Symbols and Text-to-Speech: When a content consumer clicks a symbol in the viewer, the symbol has a text value that can be spoken. Symbols are automatically configured to speak aloud their associated text, which by default is the name of the symbol as it appears in the database. This associated text is configured and can be replaced with alternative spoken text via the property inspector when a symbol is selected in the editor.

Speech Editing: The textual content of a document can be spoken using text to speech. Both the editor and the viewer in the example embodiment support speaking out loud an individual symbol, a line of text or speaking an entire page following a predefined reading order. The editor is used for specifying this reading order, as well as configuring the speech, including any alternative pronunciations.

FIG. 20 shows a screen shot of the example embodiment of the editor in speech ordering mode. This mode is entered by clicking the Enter Speech Ordering button in the main toolbar (as shown in FIG. 4). In the speech ordering mode shown in FIG. 20, holding the CTRL key while clicking on an Artistic or Paragraph text shape appends it to the reading order when the page is spoken using text-to-speech. Holding the CTRL and ALT keys while clicking on a text removes the text from the reading order. The reading order is indicated with a numeric tooltip 201 floating near the top left corner of the text box. When selecting a single textbox, the property inspector 202 displays settings specific to text to speech. There is a checkbox for “Include in page reading order” in the properly inspector 202 to include the text line when reading the page using text-to-speech, “Reading Order” which controls the order in which lines are spoken. “Phonetic Content” is text that, by default, is set to the same text value as the content of the text line, but can be overridden to provide the text to speech engine (in a manner specific to the engine used) with additional hints on pronunciation, insert particular inflections, or to adjust the duration of pauses.

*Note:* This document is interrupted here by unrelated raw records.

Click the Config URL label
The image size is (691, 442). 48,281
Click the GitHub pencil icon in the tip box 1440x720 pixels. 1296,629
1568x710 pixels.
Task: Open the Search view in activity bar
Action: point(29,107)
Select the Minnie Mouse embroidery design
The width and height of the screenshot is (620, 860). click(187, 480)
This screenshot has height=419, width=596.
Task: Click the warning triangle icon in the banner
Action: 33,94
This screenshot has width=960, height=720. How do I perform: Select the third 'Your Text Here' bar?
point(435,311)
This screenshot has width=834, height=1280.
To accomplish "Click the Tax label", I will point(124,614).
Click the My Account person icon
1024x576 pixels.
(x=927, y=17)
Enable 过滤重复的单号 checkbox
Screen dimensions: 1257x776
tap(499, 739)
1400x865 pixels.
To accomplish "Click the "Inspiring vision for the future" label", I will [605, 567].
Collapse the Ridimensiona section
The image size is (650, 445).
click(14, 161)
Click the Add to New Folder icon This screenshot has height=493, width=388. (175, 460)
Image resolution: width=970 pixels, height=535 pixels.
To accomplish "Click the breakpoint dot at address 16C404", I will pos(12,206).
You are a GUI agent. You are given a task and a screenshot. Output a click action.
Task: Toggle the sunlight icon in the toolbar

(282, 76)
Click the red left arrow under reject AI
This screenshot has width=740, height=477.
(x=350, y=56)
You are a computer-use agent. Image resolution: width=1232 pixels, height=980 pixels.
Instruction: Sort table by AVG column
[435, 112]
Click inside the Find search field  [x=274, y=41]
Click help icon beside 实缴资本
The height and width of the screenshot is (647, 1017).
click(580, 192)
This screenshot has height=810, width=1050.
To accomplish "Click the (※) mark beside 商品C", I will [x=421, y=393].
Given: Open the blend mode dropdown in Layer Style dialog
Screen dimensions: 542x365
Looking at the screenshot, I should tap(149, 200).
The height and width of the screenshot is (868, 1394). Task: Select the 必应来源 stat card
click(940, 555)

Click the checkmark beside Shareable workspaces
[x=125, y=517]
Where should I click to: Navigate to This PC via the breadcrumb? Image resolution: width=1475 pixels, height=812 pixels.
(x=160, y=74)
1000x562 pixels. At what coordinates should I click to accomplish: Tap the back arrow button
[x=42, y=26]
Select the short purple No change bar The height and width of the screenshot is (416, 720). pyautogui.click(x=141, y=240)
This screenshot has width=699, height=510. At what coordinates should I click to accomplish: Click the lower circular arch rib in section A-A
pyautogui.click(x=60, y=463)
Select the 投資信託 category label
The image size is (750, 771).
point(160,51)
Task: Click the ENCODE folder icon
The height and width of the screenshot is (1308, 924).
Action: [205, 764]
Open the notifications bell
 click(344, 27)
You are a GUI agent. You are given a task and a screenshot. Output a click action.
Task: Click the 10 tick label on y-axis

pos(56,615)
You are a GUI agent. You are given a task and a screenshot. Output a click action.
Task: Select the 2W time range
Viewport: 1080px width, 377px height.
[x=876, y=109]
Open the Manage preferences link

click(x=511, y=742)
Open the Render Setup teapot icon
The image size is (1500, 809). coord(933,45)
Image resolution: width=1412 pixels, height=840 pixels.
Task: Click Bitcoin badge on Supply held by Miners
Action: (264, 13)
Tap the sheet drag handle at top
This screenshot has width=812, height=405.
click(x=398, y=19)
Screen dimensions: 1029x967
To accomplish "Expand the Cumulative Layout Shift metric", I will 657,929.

FIG. 21 shows a screen shot of the example embodiment of the editor in speech ordering mode, showing how a symbol shape can have alternative spoken text.

Puzzle Editing: The editor is also used to create interactive puzzles that are interacted with using the viewer. Any shape on the document page can be selected and made interactive using the property inspector of the editor, and the example embodiment supports many forms of puzzle interaction. These canonical interactions include, for example: “matching”, “counting”, “circle answer”, “circle multiple” and “text entry”. At a high level this process involves configuring one or more shapes as puzzle pieces, and for some puzzles configuring a shape as puzzle that is the target of the puzzle pieces.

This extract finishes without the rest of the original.